*What you will do:* Transcribe the listing word for word, beginning at its first line and ending at the line containing "Task: Click the IE refresh icon"; omit the pictures.

*Working data:*
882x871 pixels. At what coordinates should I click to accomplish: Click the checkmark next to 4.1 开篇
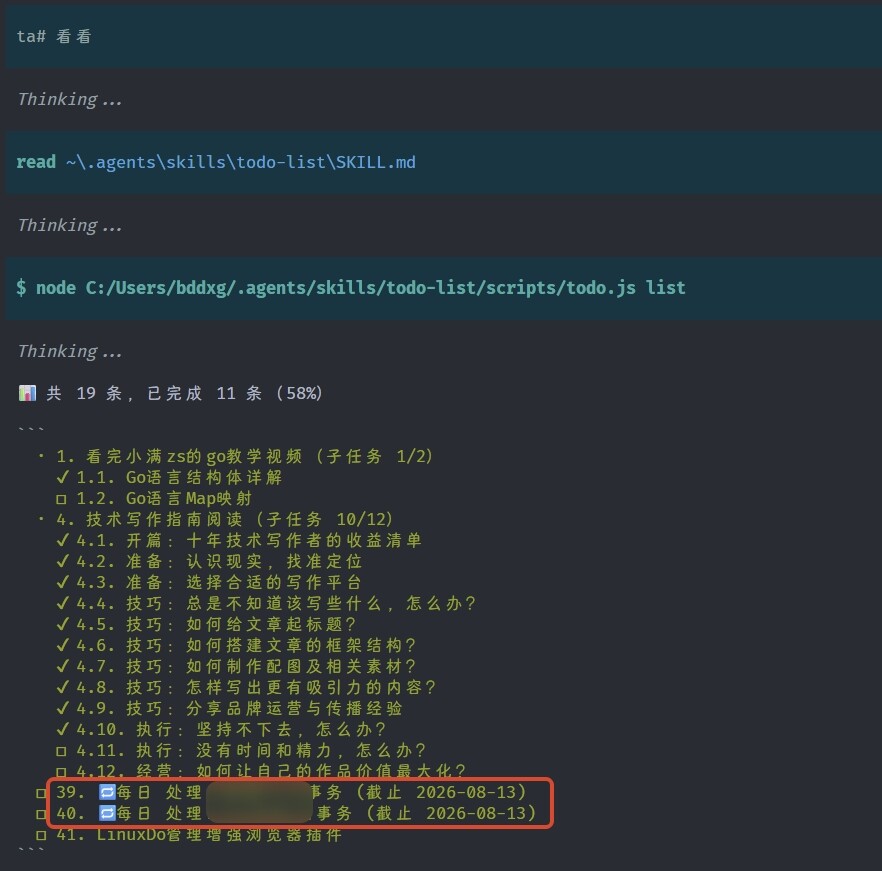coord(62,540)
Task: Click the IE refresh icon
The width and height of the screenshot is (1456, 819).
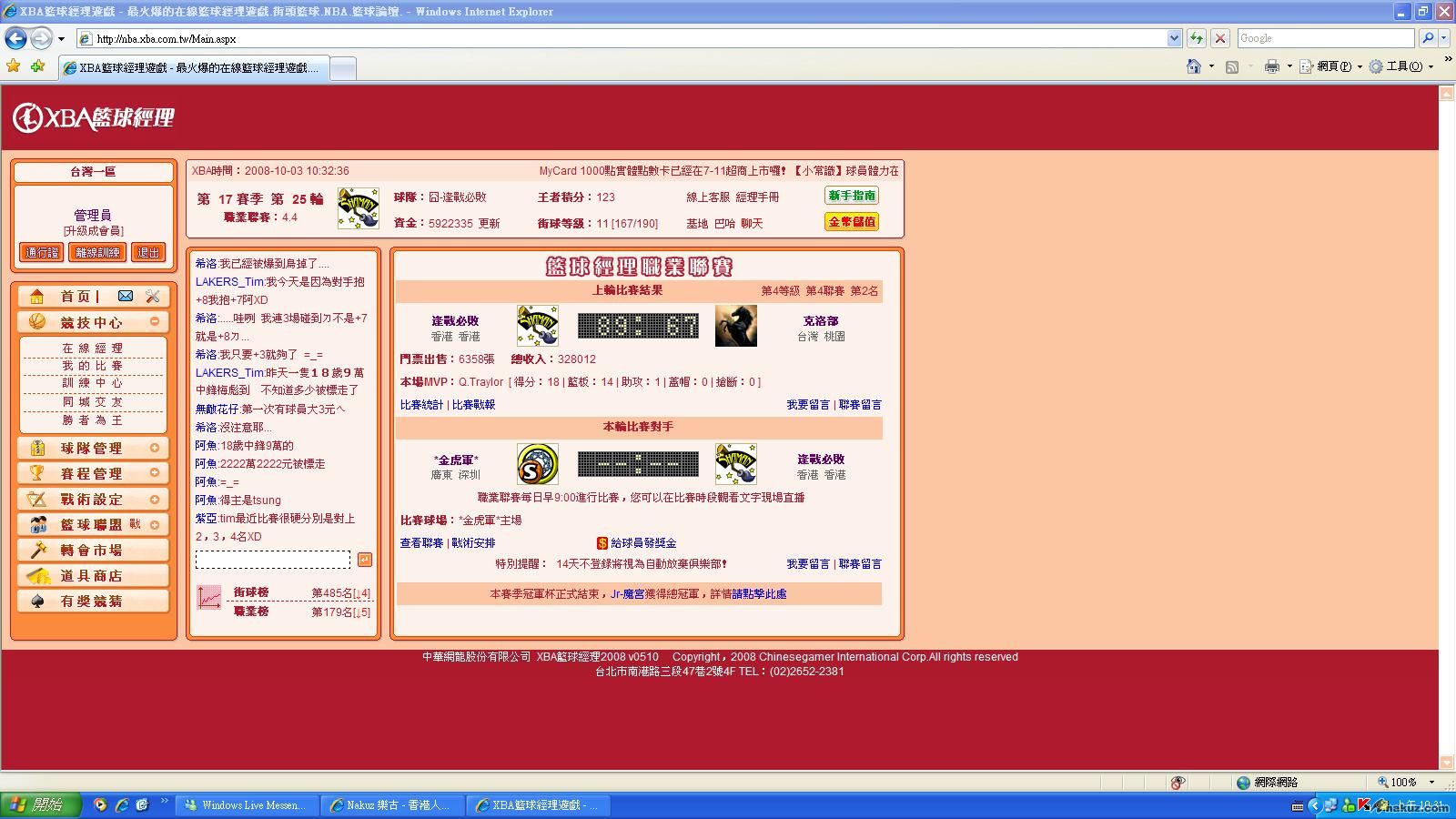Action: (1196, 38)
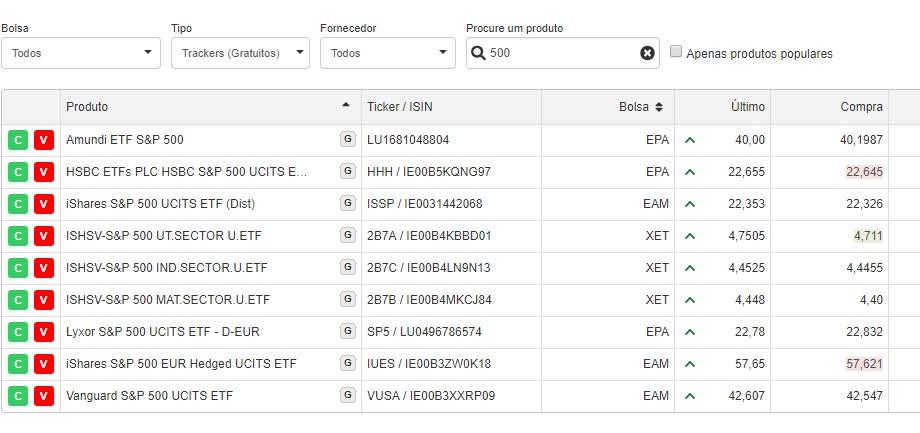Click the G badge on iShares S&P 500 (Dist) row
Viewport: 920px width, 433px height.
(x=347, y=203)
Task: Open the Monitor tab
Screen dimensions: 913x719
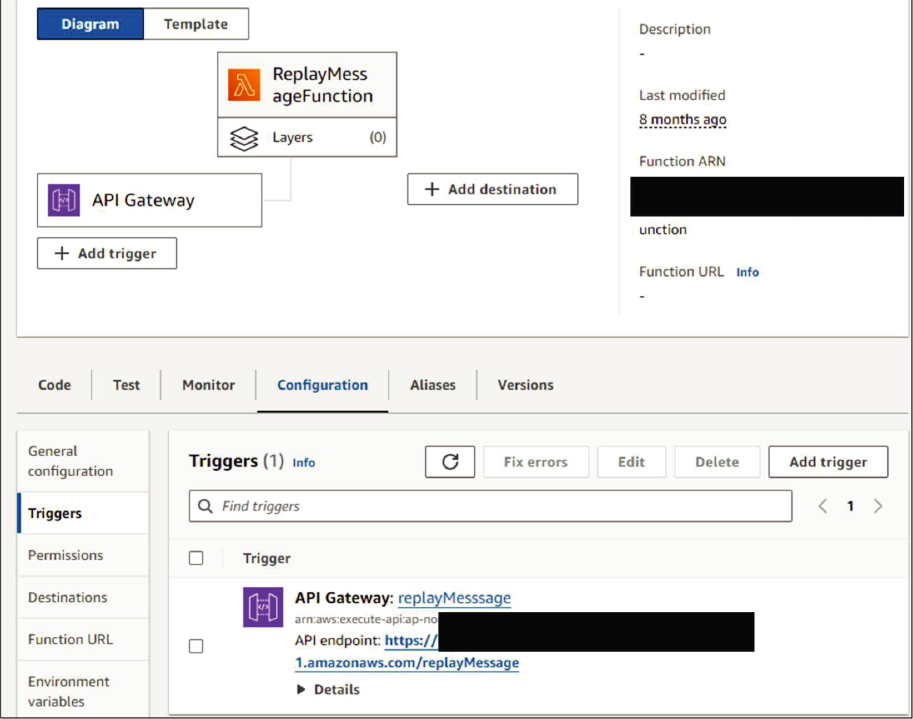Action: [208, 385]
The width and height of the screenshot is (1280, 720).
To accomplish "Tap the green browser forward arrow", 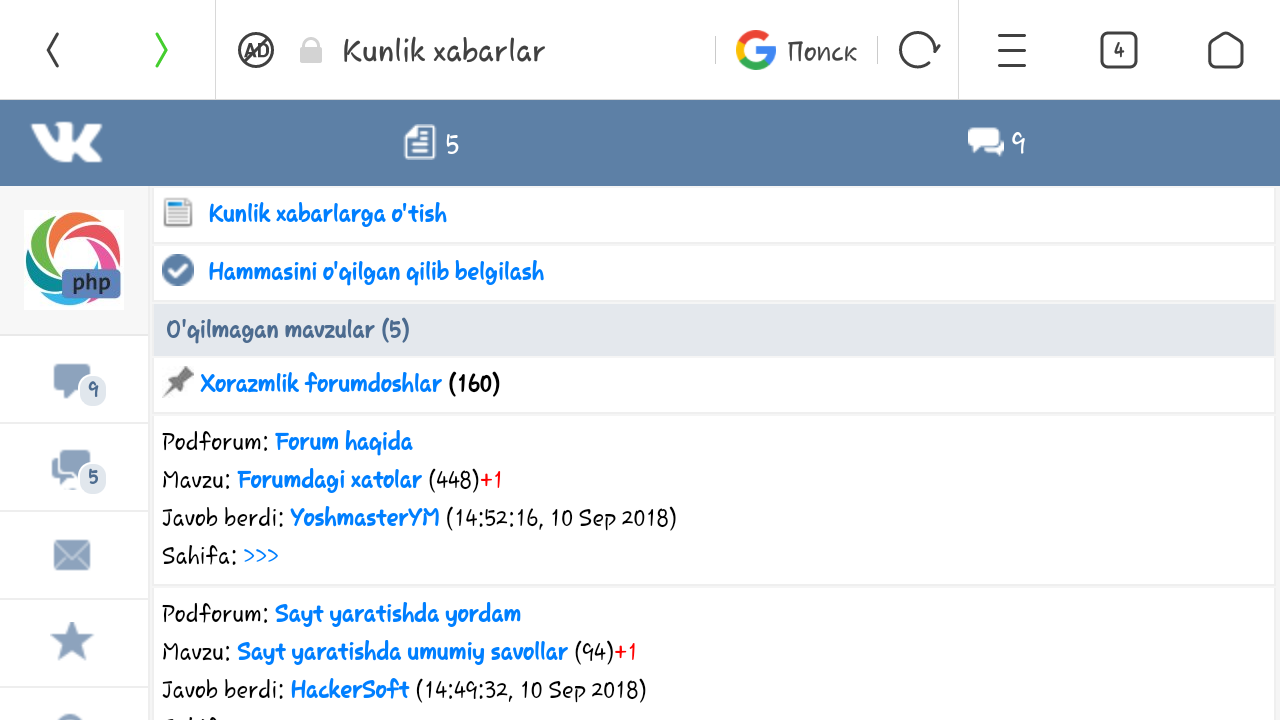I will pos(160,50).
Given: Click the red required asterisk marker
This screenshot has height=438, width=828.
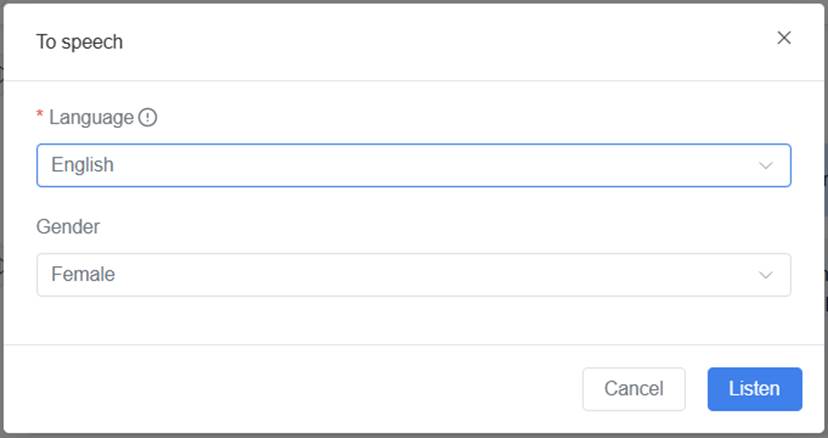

*Solved exercise:*
882x871 pixels. At what coordinates should I click to accomplish: Click the checkmark next to 4.1 开篇
coord(62,540)
Task: Click the IE refresh icon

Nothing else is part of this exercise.